From a collection in the Connecticut Historical Society,
is this drawing of his house by John Warner Barber:
Samson Occum's house in Mohegan
In 1749 Occum went to Long Island to become a schoolmaster
to the Montauk tribe. The Indians there liked him, so he stayed and
eventually became their preacher, judge, healer and advisor in many things.
Native people of Western Long Island spoke the Munsee form of Delaware,
as did those on the Manhattan and Staten Islands and in New Jersey.
Occum founded a Native School and married one of the Montauks,
Mary Fowler, with whom he had 10 children.

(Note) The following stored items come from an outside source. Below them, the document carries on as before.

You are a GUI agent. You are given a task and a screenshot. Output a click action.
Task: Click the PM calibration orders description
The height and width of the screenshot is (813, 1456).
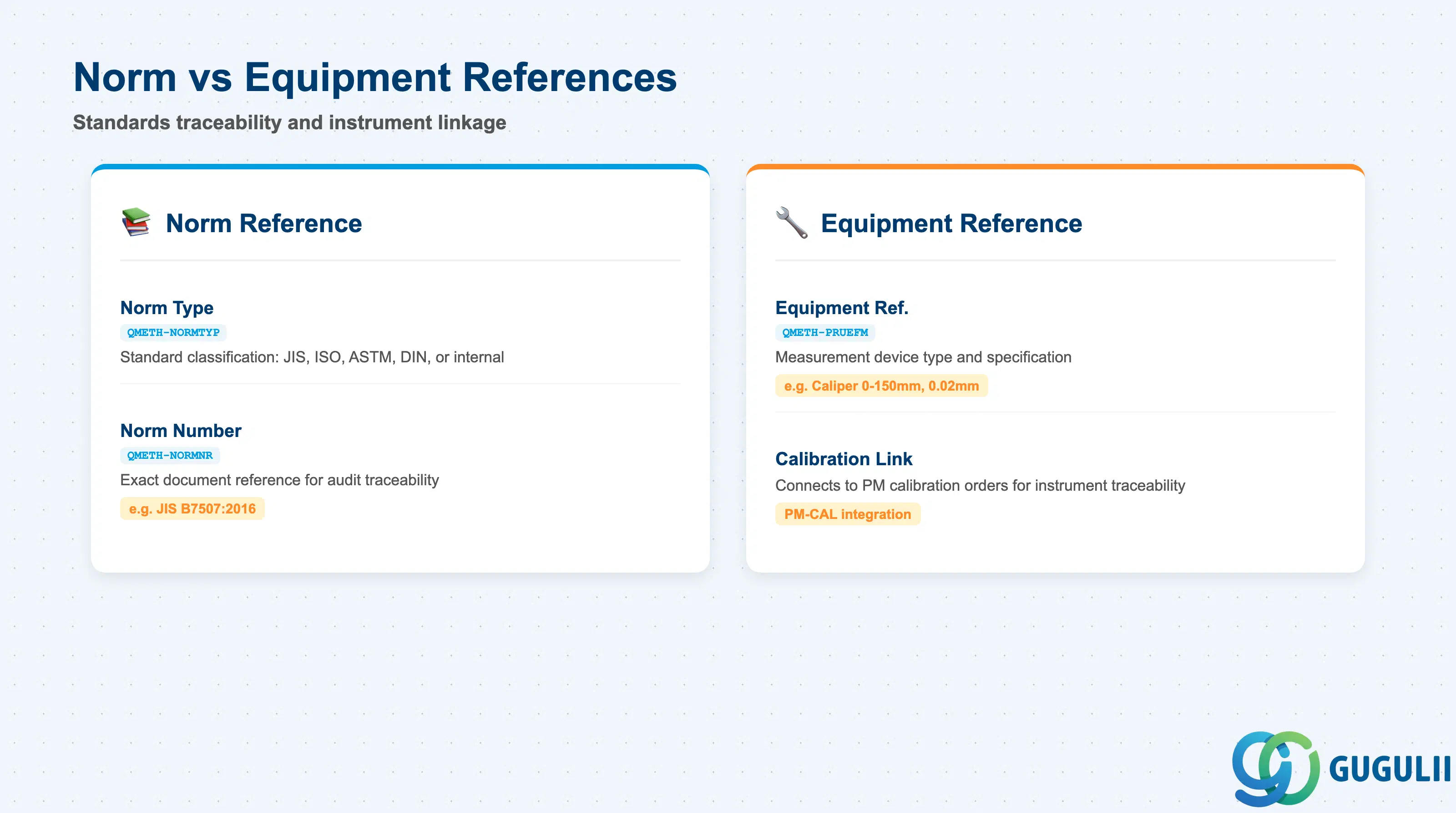[x=980, y=485]
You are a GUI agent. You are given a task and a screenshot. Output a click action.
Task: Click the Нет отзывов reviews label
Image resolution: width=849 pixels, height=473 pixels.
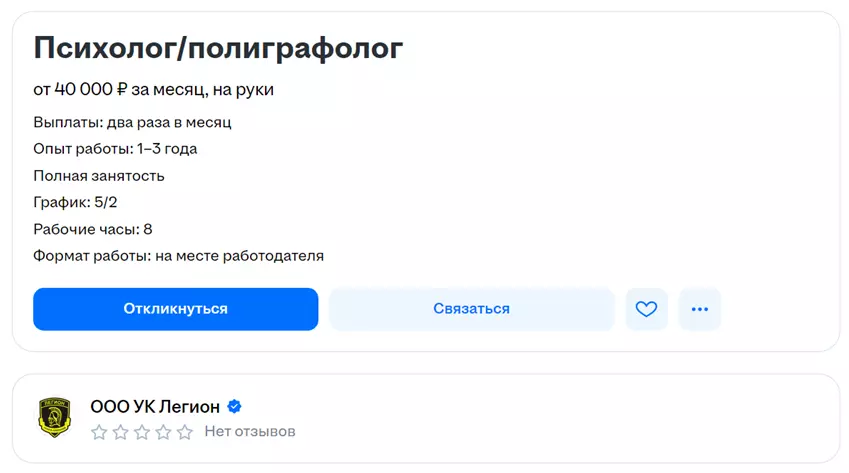pyautogui.click(x=250, y=432)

In 1775, Occum went to England for 2 years to raise
funds to help establish a College for Natives in the area.
This proved to be quite a successful trip, as he raised nearly $50,000.
But the Native School that Occum worked so hard to create,
would never be built with these funds.
His plans had included the College being built on Long Island near
the school he had started for the Montauks, but this never came to be.
Instead, it would be a Congregational minister and his mentor,
Eleazar Wheelock (1711-1779) Yale Class of 1733,
who would found Dartmouth far away in Hanover, New Hampshire.
Wheelock had searched in vain for a local setting for the college,
but was rejected by all until a group in New Hampshire
finally gave their approval to a charter for the school.
The Native School that Occum had envisioned would uplift Natives,
became instead a College for elite whites.
This page has details about the creation of the Dartmouth
charter and how the betrayal of Occum began.
Good Seal
Occum, discouraged by the treatment of his people in Connecticut
and on Long Island combined with the nearly total loss of their lands,
became a sort of Moses leading a small group out of the area
to a location he hoped would be safer for them in New York.
The area near Oneida, became Brothertown and
Samson Occum died there on July 14, 1792.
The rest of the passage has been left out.